→ **Предоставленный текст**:
##############################

Литмир - Электронная Библиотека
Содержание  
A
A

Но что важнее, Литвинов изложил ключевой аргумент за улучшение отношений. Простой политический прагматизм: у правительства СССР нет крупных конфликтов с Францией. «Мы ищем сотрудничества с другими странами и берем это сотрудничество, где его находим. Мы свободны от всяких национальных предрассудков и хотели бы иметь дружественные отношения с Францией, и не наша вина, если этого до сих пор не было», — писал Литвинов. В период действия Рапалльского договора и длительное время после «мы были одиноки и изолированы, и мы были бы идиотами, если бы отказались от сотрудничества, на которое соглашалась тогда одна только Германия. Любое правительство на нашем месте поступало бы точно так же». Хотя у СССР и Франции были разные политические системы, они все равно могли бы торговать на взаимовыгодных условиях. Тардьё вел себя очень дружелюбно, писал Литвинов, и сказал, что все обдумает[63]. Наверняка он так и сделал, но его размышления не принесли пользы, так как в мае 1932 года правительство снова поменялось.

##############################

→ **Исходные данные**:
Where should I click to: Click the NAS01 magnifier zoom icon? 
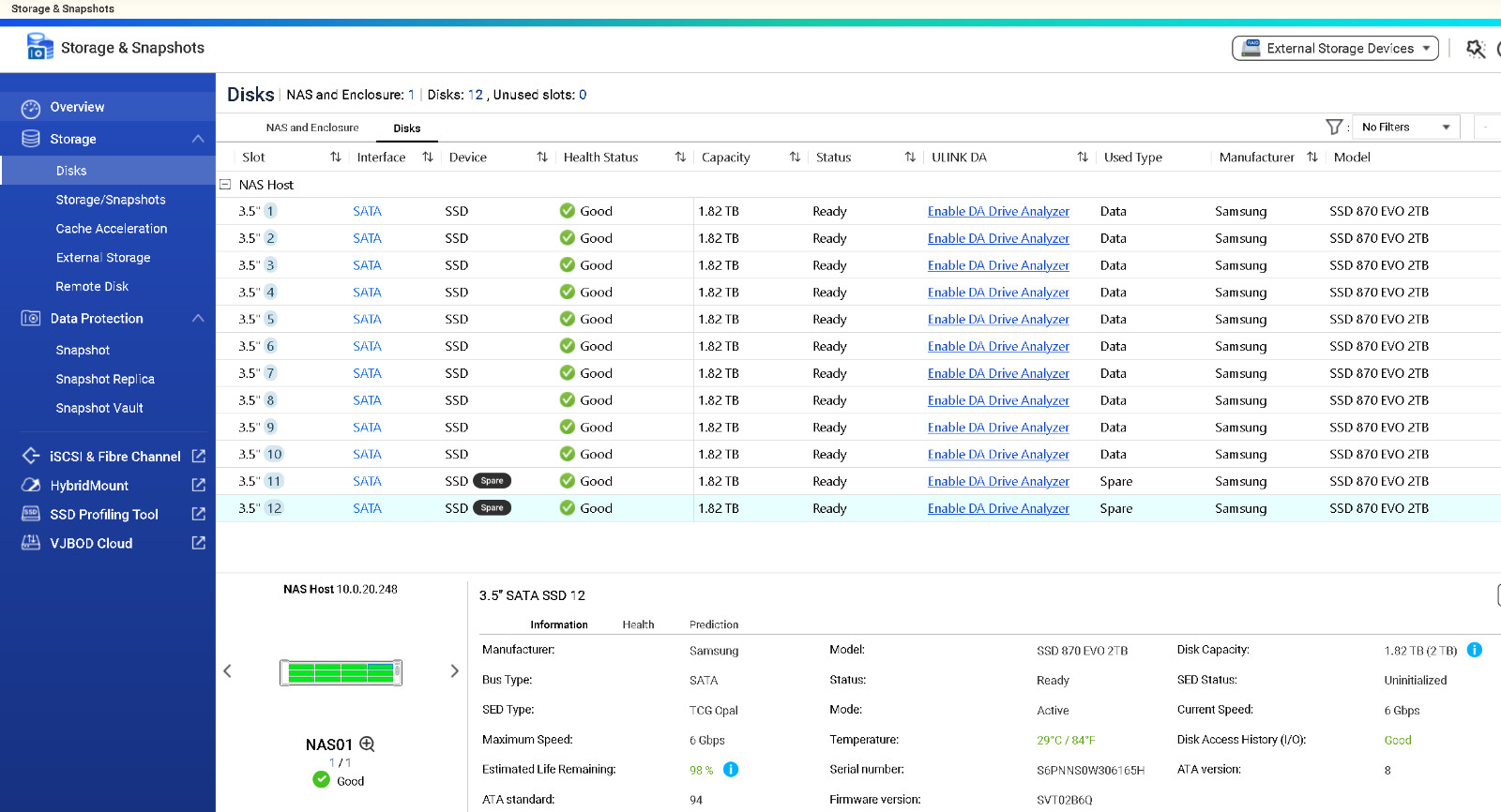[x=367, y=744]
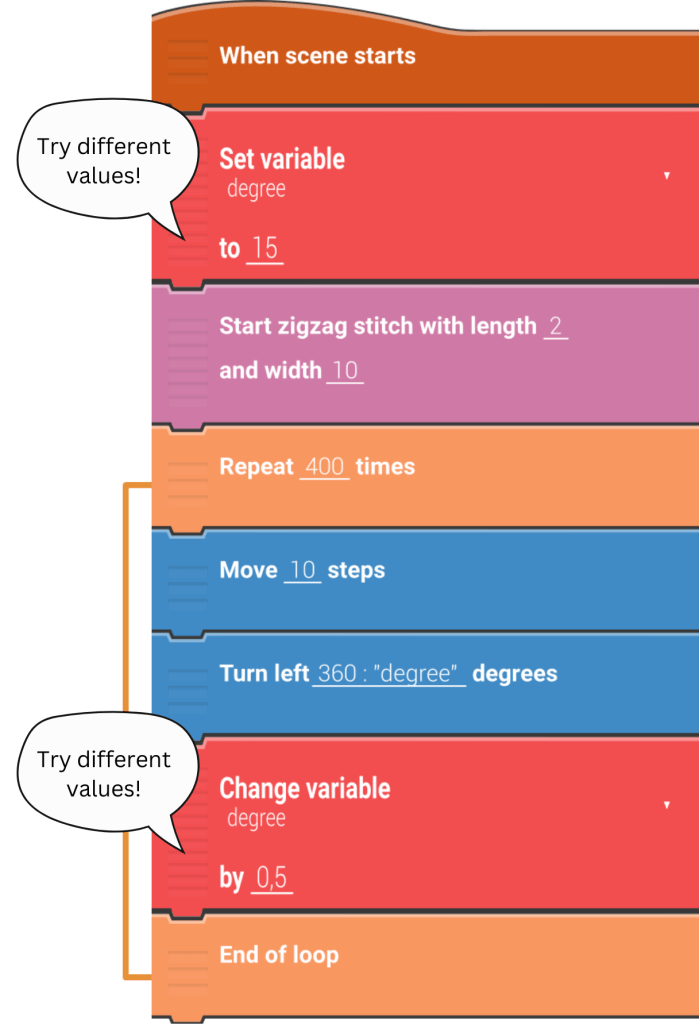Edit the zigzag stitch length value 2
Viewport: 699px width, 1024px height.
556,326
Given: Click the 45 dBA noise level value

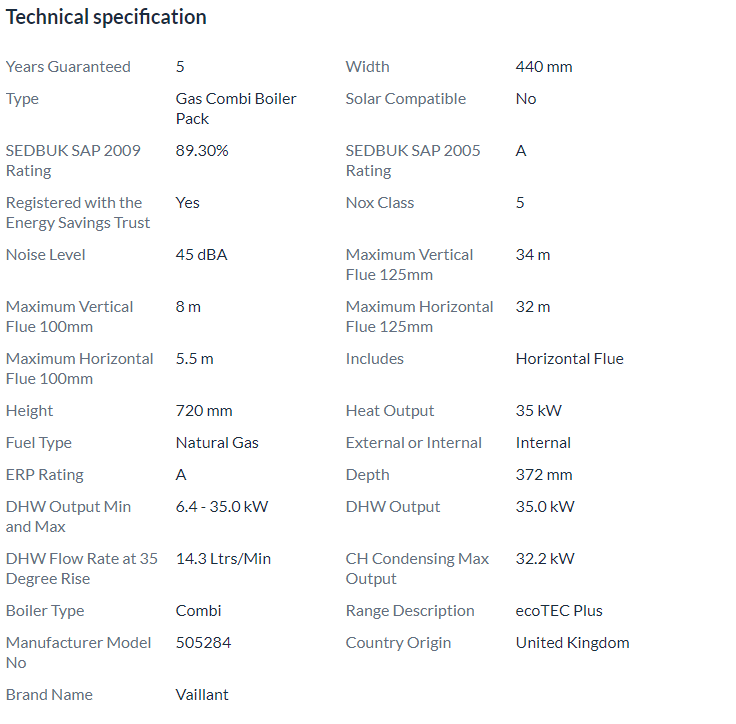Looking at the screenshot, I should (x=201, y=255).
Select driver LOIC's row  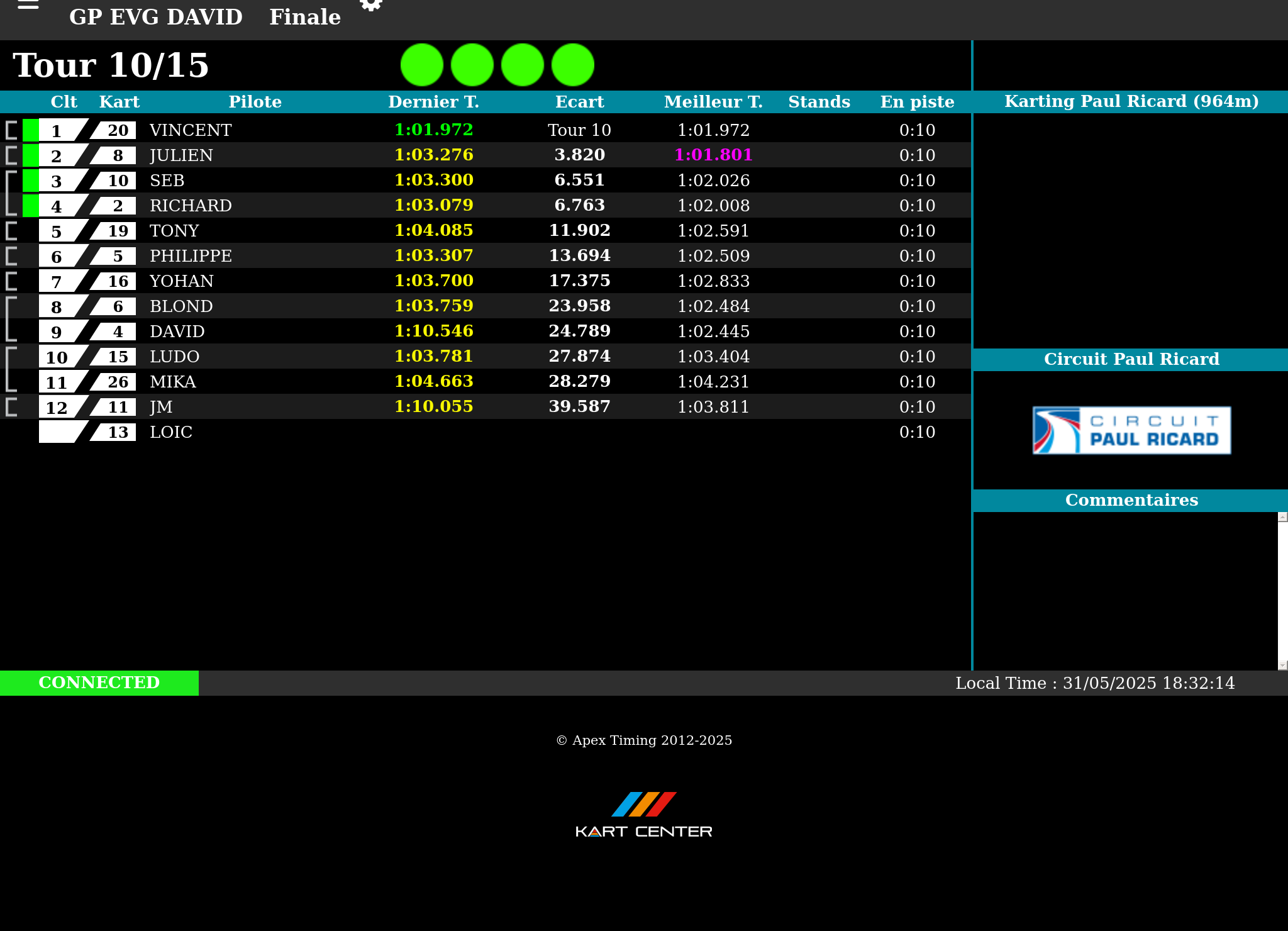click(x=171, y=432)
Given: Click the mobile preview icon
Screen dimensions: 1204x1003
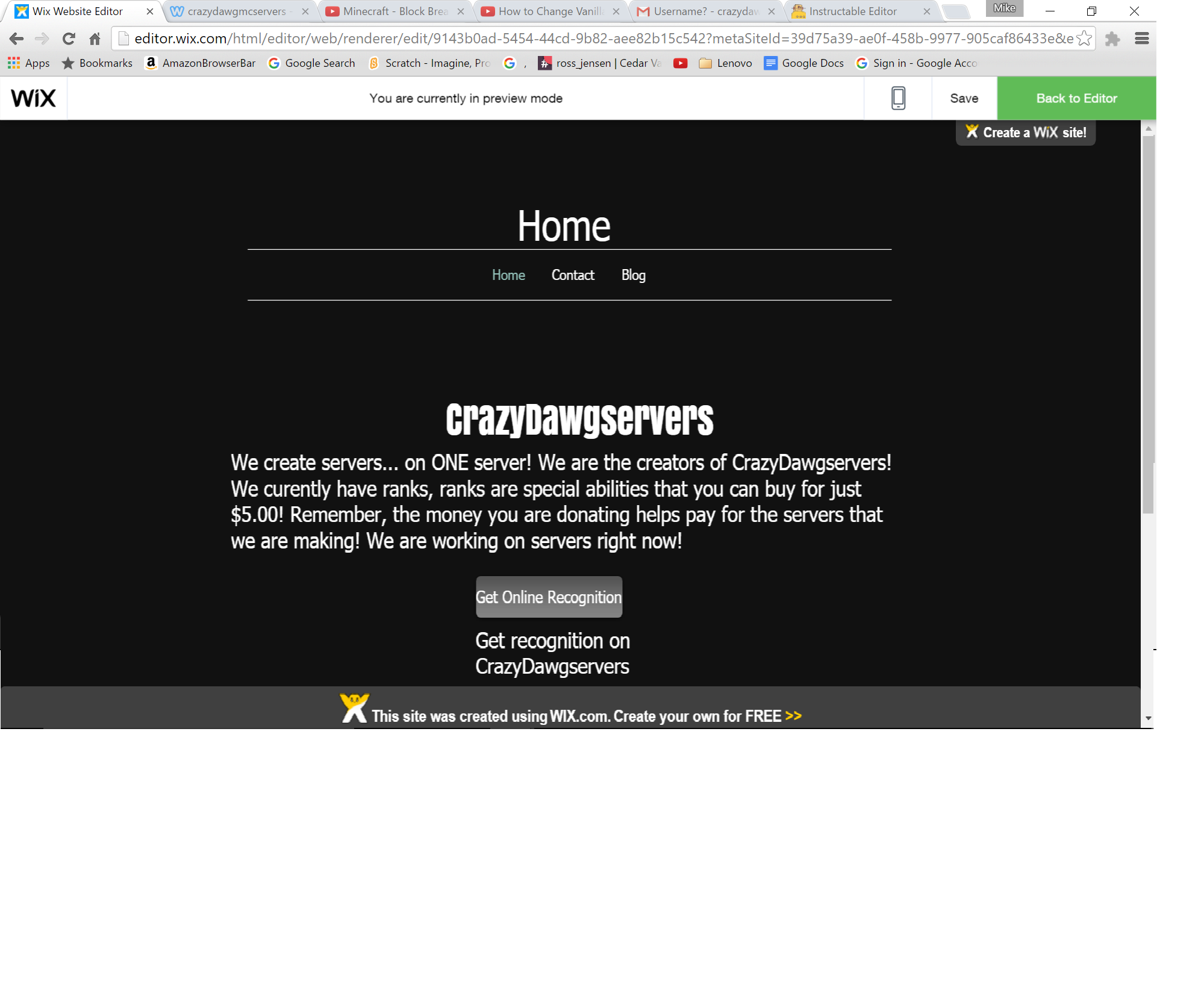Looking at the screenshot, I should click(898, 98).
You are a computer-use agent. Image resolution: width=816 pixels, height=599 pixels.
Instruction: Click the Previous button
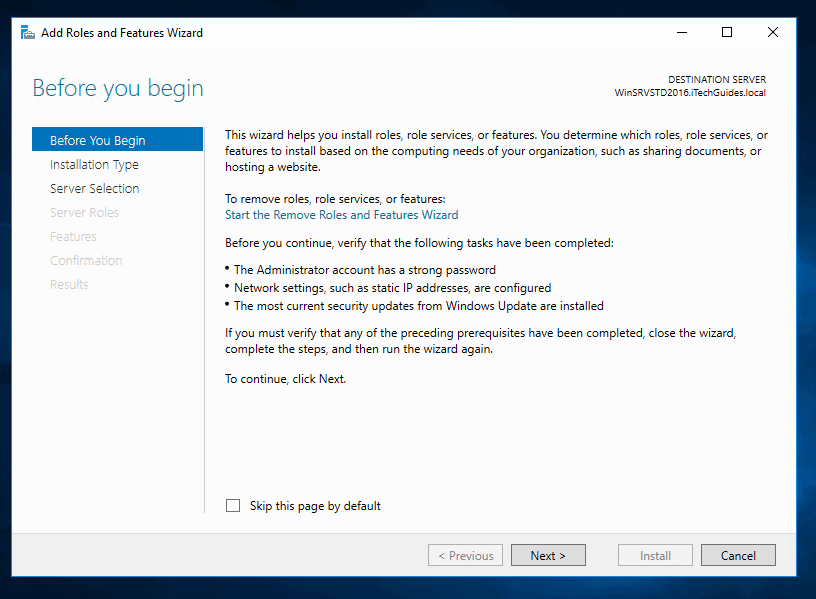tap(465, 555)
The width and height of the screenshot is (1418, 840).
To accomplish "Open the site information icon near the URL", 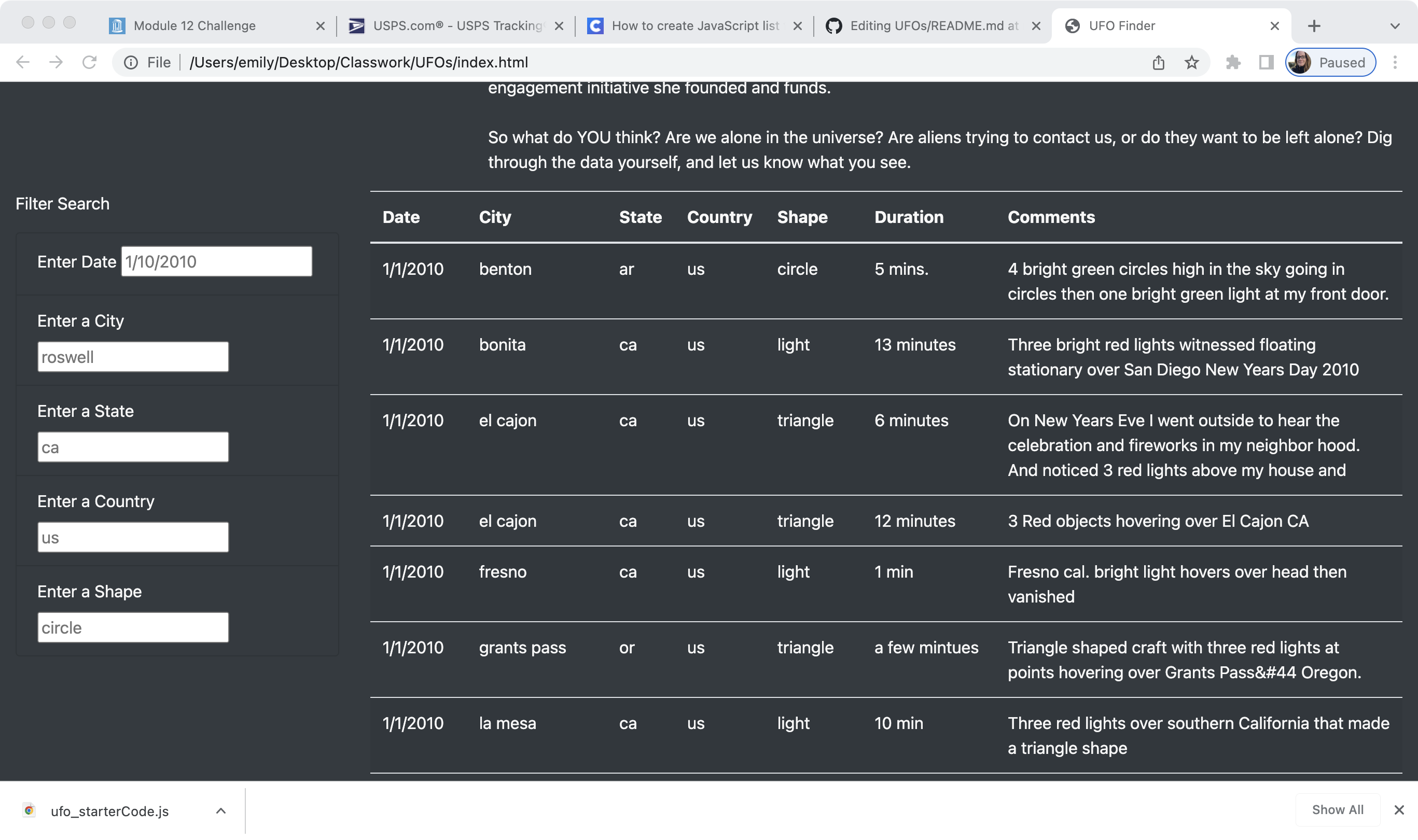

##############################

→ **Выполните задания**:
**1.** Объясните в одном–трех предложениях, почему, согласно тексту о Литвинове и Франции, СССР не отказался от сотрудничества с Германией.
**2.** Выведите без изменений строки записей, начиная со строки, содержащей «The width and», и до конца записей включительно. Изображения в ответ не включайте.

→ **Ответы**:
**1.** В период действия Рапалльского договора и долгое время после него СССР был одинок и изолирован, а на сотрудничество тогда соглашалась одна только Германия. По словам Литвинова, отказаться от него было бы глупо, и любое правительство на месте СССР поступило бы точно так же.

**2.**
The width and height of the screenshot is (1418, 840).
To accomplish "Open the site information icon near the URL", 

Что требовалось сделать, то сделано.